- Activity -
Any picture among the records should be left out, please; retype the rest exactly.
☆ ☆ ☆ ☆ ☆
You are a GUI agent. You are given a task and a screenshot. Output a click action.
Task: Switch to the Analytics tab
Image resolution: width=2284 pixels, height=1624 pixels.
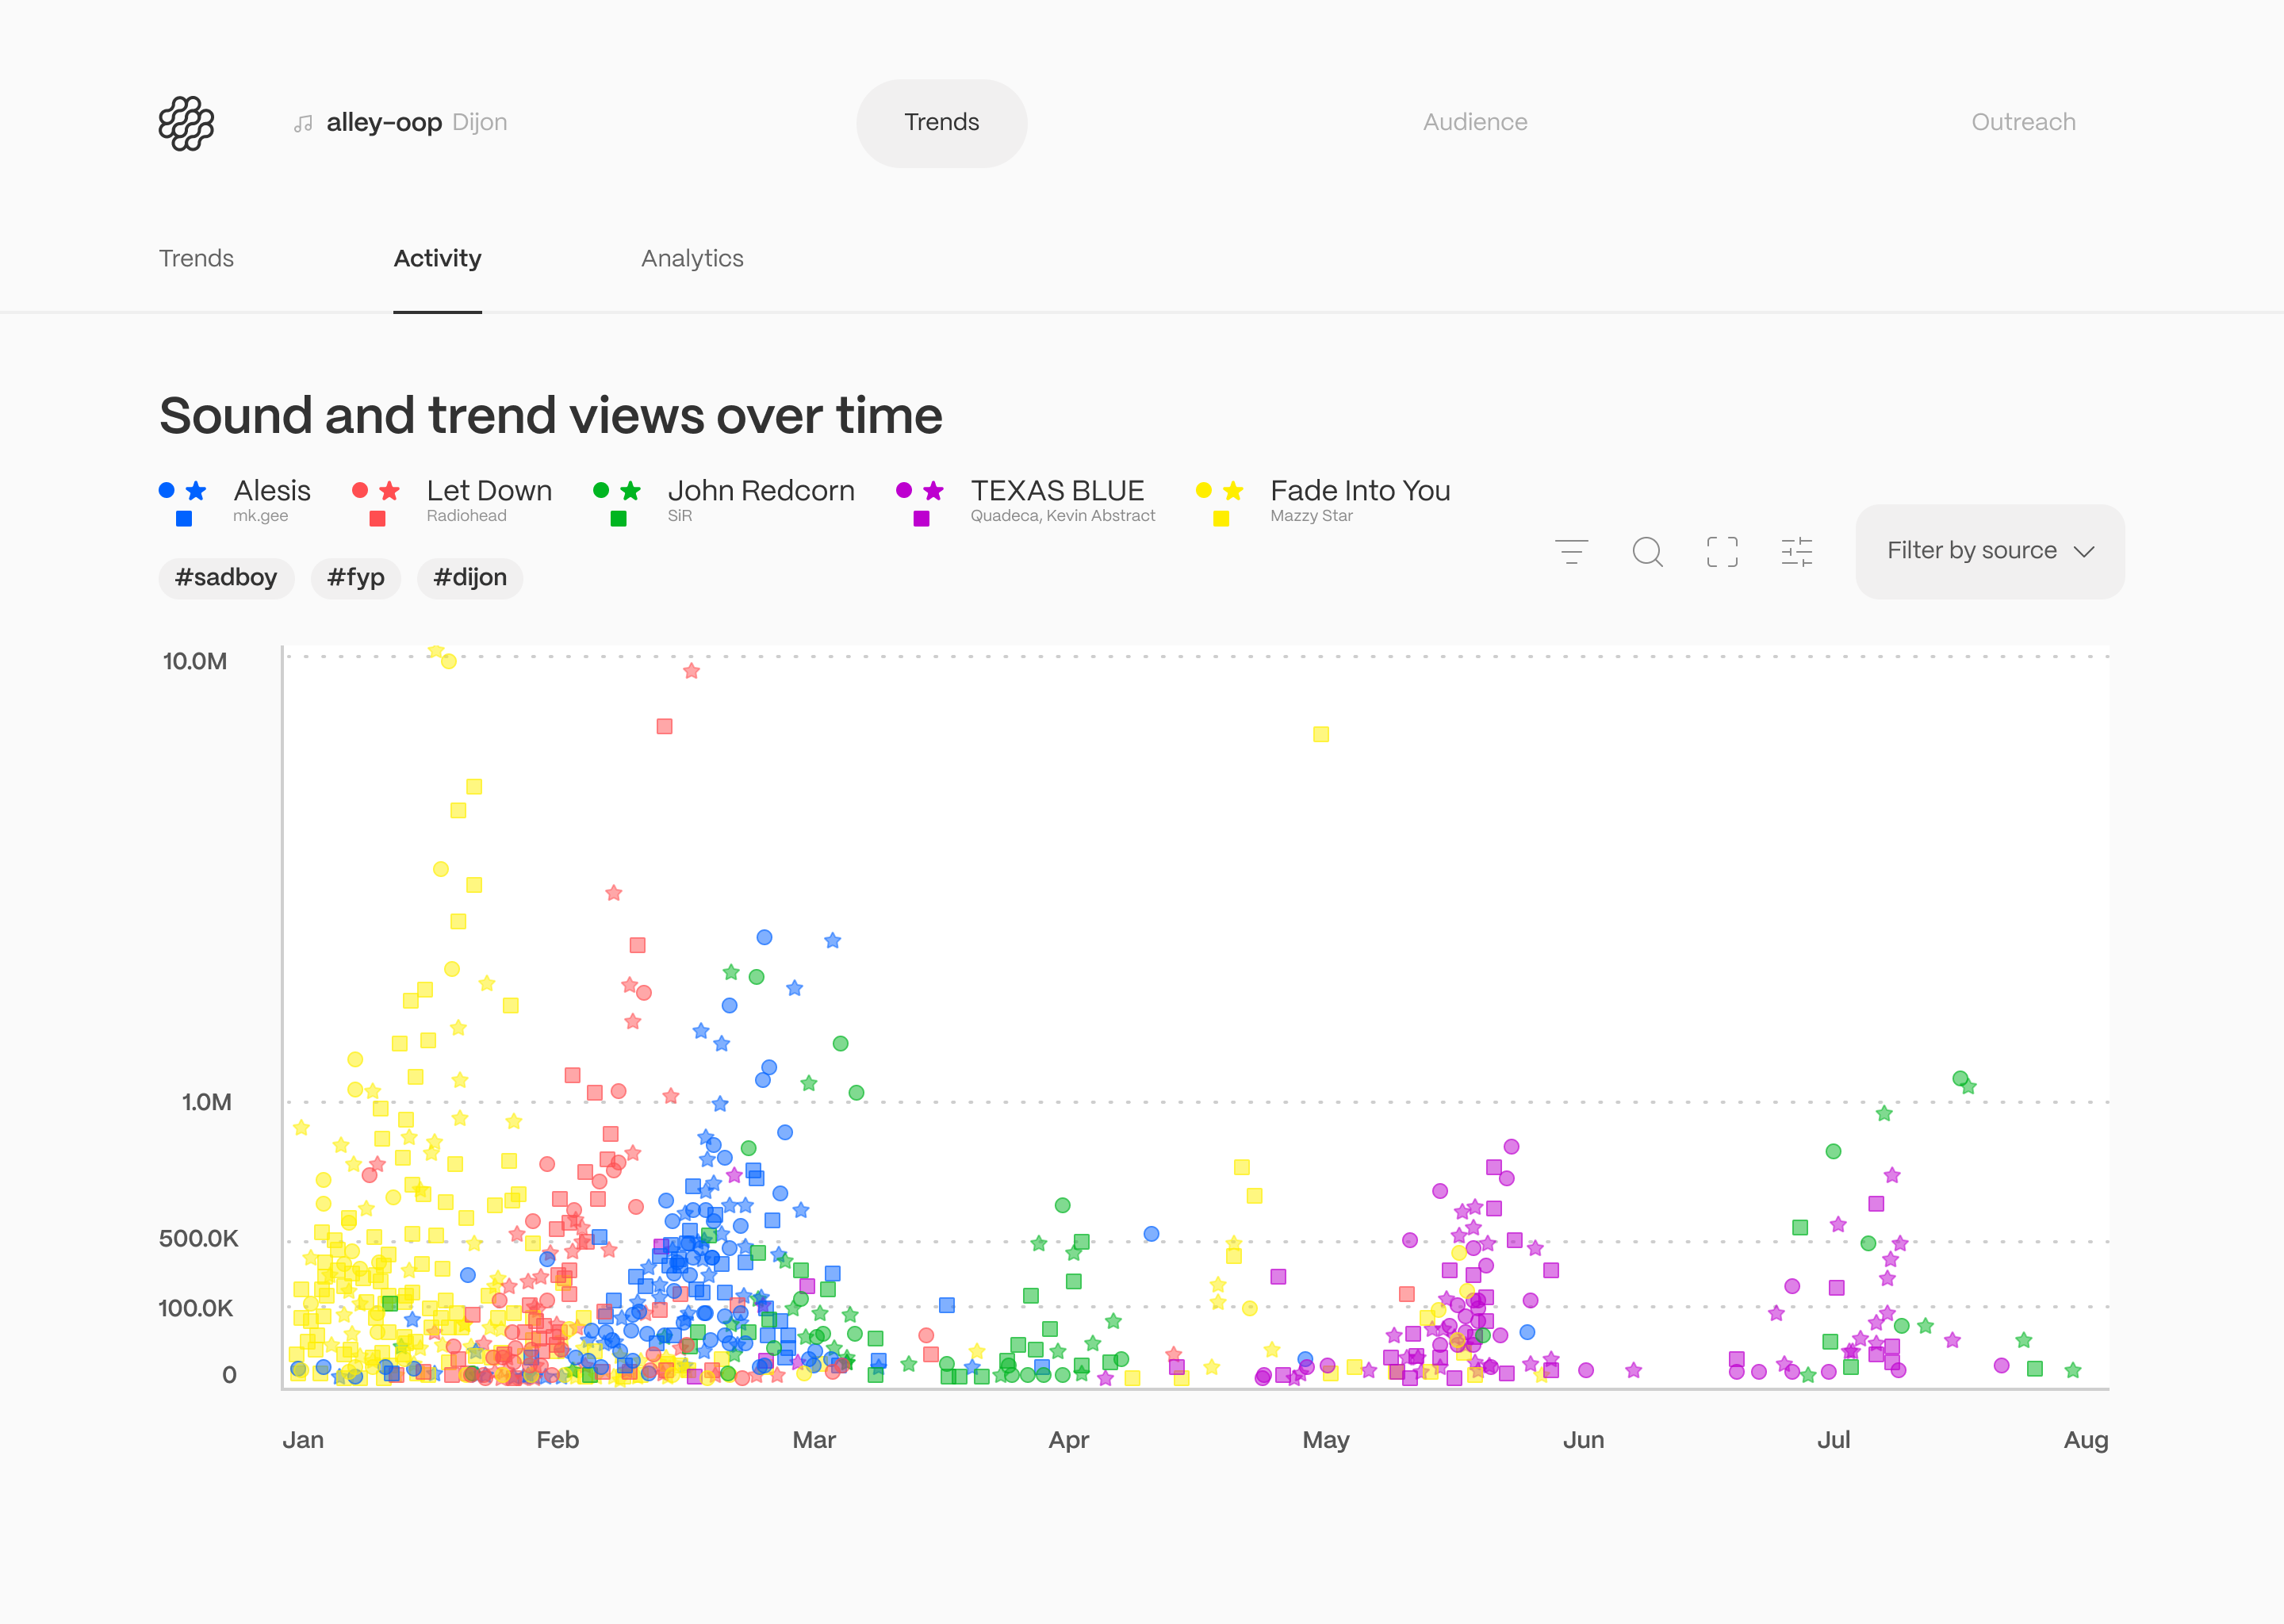tap(692, 258)
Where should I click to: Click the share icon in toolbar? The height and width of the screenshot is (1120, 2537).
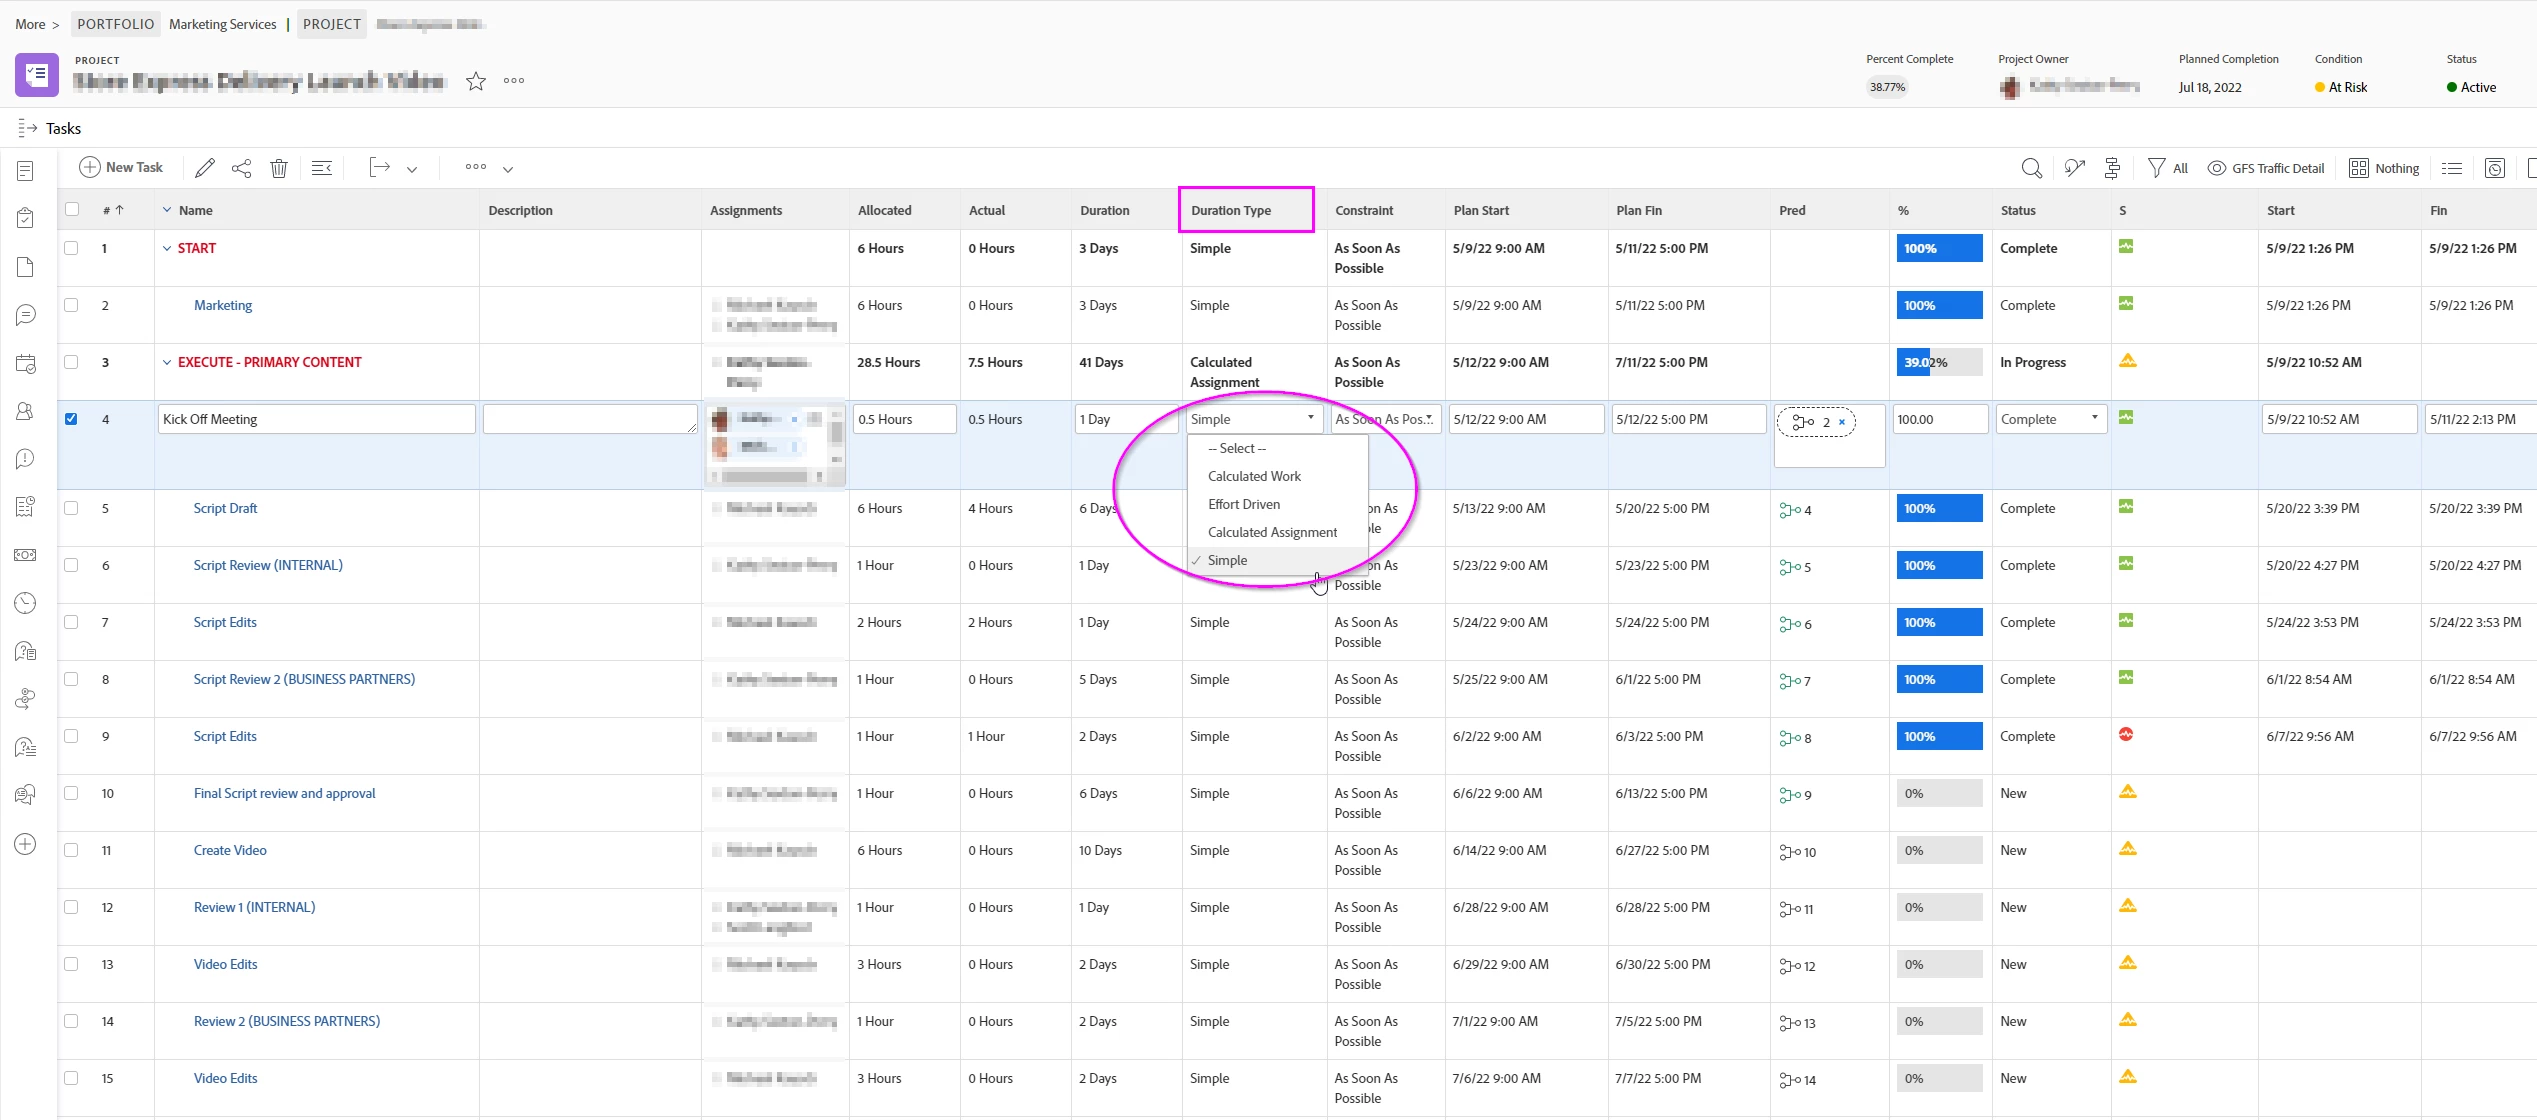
☆ ☆ ☆ ☆ ☆
- Response area -
You are a GUI agent. You are given a task and a screenshot. Output a click action.
Task: Switch to the Analytics tab
Image resolution: width=2284 pixels, height=1624 pixels.
tap(692, 258)
Where should I click to: Click the share icon in toolbar? The height and width of the screenshot is (1120, 2537).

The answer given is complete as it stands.